I have a bound form in MS Access. I want to be able to tell:
- When a new record is inserted
- When an existing record is updated
I thought the events Form.AfterUpdate
and Form.AfterInsert
would be perfect for this, but I just tested Form.AfterUpdate
and found that it fires after updates and inserts.
Is there some way to tell the difference between updates and inserts from within Form_AfterUpdate()
? Or is there another approach to detecting these events within Access that I should consider?

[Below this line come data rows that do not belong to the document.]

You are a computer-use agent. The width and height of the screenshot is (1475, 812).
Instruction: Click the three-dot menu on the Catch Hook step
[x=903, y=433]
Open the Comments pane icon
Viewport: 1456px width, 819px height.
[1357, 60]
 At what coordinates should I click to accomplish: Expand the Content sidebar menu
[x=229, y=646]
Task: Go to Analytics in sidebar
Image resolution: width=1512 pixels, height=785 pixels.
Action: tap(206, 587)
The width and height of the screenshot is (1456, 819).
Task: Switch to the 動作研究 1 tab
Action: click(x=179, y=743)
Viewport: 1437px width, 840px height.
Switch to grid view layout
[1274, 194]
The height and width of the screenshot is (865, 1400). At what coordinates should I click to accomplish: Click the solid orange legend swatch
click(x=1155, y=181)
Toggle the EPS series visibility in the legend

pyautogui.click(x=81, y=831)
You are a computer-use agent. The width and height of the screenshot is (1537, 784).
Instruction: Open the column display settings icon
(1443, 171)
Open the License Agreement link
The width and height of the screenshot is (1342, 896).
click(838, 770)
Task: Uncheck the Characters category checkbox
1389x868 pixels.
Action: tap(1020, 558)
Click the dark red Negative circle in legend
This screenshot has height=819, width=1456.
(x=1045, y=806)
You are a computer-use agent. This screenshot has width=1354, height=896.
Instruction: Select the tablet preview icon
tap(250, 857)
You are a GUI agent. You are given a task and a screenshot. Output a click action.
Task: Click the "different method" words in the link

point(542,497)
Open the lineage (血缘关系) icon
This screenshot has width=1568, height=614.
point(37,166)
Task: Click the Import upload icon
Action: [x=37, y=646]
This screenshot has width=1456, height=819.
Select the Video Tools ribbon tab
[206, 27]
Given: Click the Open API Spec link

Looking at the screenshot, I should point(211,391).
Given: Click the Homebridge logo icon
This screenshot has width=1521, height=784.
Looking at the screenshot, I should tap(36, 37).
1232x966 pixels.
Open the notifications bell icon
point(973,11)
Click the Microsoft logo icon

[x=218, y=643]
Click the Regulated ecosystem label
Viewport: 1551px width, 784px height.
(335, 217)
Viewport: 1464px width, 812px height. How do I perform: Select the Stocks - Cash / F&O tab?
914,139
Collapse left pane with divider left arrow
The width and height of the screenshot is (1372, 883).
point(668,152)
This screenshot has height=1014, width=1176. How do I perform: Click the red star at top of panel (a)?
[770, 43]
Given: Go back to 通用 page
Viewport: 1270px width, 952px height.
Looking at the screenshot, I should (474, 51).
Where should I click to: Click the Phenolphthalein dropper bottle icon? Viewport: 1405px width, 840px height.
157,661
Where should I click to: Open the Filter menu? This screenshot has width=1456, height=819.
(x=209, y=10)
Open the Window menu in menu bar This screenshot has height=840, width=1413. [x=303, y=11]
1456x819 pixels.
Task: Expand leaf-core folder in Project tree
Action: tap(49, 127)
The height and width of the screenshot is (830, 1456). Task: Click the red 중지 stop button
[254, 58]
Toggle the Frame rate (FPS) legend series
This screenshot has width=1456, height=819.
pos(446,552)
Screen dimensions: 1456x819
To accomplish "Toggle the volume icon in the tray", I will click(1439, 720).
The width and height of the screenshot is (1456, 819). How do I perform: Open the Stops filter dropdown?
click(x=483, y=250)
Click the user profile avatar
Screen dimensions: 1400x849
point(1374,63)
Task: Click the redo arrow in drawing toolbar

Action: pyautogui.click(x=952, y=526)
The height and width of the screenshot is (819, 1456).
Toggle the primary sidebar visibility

Private Sub Form_AfterInsert()
Debug.Print "after insert"
End Sub
Private Sub Form_AfterUpdate()
Debug.Print "after update"
End Sub
When I insert a new record, this is printed:
after update
after insert
When I update an existing record, this is printed:
after update
If you really just need to know if this was a new or existing record commitment, use the BeforeUpdate
event to set a module-level variable that can then be read in the AfterUpdate
event.
Option Compare Database
Option Explicit
Dim booNew As Boolean
Private Sub Form_BeforeUpdate(Cancel As Integer)
booNew = Me.NewRecord
End Sub
Private Sub Form_AfterUpdate()
Debug.Print IIf(booNew, "New", "Existing")
End Sub
I am thinking that if this matters to you, then you should not be using either AfterUpdate
or AfterInsert
but in fact BeforeUpdate
event. You do not say why you need to know whether a record is an insert or an update, nor what you plan to do in either cases. Even so, I am having hard time of conceiving a good scenario where you need to know that in an After***
event.
In the BeforeUpdate
, you still can check the NewRecord
property and take some actions based on this. More importantly, you get to cancel the attempt to insert/update by setting the Cancel
parameter to true within the BeforeUpdate
event.
Also, to present with a different option - if the action you wish to perform is data-centric and would be true regardless of how the data get entered, via this particular form or not, you should consider using data macros instead, which does differentiate between inserts and updates. Note that you still can call VBA code out from data macros in the case the data macro actions are not sufficient for what you need to do.
The AfterUpdate
and AfterInsert
events are fine for doing things after the fact and usually won't care about how the record came to be. Examples include stuff like refreshing a related form, changing the focus, enabling/disabling controls, that kind of stuff. Note that the examples I cited were all UI-related. That's what it is for and should be used like so.